I don’t even use handoff, but I still way prefer the OS X experience, and I don’t feel like I’m chained to Apple. I like Chrome and Firefox browsers, and I use Gmail in the browser and not Mac Mail. but software integration I feel is more seamless in Apple’s walled garden, and it helps keep out the riff raff to some degree. I’m talking about viruses, malware, and other odds and sods.
3. The user interface is more yummy
This is a personal post about my personal preferences. I prefer the Apple look. I like the way the computer starts up and I like the way things are laid out. The style is better. I think they do this right, generally.
Their design on both the software side and hardware side are amongst the best out there. I mean, why else is everyone copying the Mac Air computer’s wedged style. And why are other high end computers and phone deemed higher end when they’re made from brushed aluminum?
4. It makes computers more accessible to our grandparents
There is a certain amount of savyness that is required in using computers, but Apple in my experience has made that easier. The software is more intuitive and their homegrown software programs are simpler for beginners to get a handle on.
I’ve seen this with my folks and my friends. People just find the Apple experience perhaps more forgiving or friendly to those who are not hackers and coders and other assorted geekdroids.
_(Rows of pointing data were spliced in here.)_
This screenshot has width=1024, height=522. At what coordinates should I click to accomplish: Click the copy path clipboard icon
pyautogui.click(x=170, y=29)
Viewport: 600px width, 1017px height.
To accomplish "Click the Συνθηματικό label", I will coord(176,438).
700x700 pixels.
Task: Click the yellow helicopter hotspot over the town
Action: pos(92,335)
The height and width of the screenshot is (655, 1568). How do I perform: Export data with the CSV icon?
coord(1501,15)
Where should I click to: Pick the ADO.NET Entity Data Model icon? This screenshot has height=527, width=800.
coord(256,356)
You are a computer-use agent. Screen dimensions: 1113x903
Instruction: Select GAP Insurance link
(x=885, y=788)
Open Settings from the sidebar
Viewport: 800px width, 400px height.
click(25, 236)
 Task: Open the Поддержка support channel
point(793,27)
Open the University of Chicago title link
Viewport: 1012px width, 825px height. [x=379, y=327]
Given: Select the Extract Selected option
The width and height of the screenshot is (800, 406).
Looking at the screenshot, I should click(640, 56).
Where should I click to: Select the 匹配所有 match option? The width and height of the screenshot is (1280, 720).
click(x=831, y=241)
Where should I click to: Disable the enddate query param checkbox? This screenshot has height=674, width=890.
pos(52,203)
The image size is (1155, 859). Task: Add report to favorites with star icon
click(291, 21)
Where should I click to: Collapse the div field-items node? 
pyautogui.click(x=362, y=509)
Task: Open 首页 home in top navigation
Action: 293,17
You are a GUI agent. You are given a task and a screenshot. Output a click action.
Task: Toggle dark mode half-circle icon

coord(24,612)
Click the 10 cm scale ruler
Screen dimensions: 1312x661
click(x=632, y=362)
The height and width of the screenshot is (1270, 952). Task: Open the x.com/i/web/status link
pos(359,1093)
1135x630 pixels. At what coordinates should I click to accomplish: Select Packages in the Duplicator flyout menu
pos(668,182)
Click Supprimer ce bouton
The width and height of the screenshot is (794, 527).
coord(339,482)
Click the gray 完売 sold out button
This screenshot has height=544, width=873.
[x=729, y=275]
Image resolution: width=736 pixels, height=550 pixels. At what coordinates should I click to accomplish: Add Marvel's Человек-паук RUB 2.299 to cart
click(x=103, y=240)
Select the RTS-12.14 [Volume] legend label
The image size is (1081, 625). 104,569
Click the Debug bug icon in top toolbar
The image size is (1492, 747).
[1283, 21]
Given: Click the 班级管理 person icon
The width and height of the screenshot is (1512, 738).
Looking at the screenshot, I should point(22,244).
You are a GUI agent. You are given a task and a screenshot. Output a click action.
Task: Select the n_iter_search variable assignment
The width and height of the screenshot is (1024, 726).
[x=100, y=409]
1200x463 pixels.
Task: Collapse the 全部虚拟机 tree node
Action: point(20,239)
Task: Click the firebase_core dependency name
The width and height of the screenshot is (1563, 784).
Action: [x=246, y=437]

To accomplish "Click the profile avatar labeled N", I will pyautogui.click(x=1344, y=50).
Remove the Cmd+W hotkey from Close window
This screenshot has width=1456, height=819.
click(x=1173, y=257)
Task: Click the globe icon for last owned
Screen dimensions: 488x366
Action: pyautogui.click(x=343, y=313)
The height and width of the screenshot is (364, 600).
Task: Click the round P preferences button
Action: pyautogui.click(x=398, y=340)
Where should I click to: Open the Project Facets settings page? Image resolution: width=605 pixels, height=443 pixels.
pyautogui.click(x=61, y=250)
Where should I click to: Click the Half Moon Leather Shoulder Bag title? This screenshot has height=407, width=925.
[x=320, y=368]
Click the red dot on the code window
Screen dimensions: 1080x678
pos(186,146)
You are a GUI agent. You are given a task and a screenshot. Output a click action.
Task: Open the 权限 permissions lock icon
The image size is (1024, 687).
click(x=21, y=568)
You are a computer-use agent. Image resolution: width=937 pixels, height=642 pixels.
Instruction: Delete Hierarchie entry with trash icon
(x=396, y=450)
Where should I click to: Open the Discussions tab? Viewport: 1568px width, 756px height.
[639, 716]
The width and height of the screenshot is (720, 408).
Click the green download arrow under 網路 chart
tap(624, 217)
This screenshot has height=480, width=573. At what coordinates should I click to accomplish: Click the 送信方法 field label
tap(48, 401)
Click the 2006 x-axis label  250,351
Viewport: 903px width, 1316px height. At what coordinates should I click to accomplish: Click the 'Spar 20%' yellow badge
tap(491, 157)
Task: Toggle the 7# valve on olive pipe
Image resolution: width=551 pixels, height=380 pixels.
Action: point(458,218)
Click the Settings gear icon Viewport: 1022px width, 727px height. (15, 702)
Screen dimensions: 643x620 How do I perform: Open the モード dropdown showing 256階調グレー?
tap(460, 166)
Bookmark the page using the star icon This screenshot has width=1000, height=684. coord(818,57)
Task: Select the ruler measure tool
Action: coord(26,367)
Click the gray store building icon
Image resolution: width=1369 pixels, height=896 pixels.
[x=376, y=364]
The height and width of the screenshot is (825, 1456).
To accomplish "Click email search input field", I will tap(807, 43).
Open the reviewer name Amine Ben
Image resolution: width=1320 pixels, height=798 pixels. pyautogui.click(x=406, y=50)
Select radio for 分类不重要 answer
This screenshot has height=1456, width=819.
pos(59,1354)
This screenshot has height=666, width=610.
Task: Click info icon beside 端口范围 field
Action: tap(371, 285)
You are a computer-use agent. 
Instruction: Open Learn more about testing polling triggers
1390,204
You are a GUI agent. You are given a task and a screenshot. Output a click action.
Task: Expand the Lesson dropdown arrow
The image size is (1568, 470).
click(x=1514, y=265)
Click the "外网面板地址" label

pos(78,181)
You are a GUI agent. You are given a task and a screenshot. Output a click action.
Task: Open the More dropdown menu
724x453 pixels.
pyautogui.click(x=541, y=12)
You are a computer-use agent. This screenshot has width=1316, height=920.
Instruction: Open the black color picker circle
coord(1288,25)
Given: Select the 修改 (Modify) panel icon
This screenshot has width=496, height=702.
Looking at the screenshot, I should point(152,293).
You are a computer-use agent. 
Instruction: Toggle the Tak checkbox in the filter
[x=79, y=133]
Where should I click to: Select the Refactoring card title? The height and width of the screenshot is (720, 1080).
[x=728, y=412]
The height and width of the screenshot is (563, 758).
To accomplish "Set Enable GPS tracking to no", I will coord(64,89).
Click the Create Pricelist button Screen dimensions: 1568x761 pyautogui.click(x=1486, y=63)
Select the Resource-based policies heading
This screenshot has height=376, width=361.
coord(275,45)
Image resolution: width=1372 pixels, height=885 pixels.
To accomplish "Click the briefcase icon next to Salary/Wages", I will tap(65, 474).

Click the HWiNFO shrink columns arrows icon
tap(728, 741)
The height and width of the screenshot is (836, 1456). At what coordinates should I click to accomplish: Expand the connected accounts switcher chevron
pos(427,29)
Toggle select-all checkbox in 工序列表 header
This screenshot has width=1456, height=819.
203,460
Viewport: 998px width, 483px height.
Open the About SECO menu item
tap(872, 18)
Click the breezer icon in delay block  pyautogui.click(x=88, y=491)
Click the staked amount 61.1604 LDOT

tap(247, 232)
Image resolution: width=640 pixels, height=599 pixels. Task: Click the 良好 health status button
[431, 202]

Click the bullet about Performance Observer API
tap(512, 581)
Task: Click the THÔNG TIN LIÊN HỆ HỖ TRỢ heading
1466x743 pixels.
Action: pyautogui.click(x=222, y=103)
5. Variety is the spice of life and choice matters
A lot of people hate on Apple and in some ways I can see why. Some people just hate winners. Others dislike fanboyism and I can get that. But that’s not Apple’s fault, well maybe it is. If you made awesome tech products that looked good, generally worked well out of the box and gave you a certain cache I guess you would be hated too.
Nevertheless, competition is good, and that is why I’m not a fan boy. I prefer Apple’s products. My experience with them has been great, but I’m ready and willing to move over to something better if they drop the ball.
We should celebrate Apple’s success, so long as there is also room for Linux, Microsoft and others. We need a vibrant and colorful technology industry because if we don’t have that, we’ll all end up the losers at the end.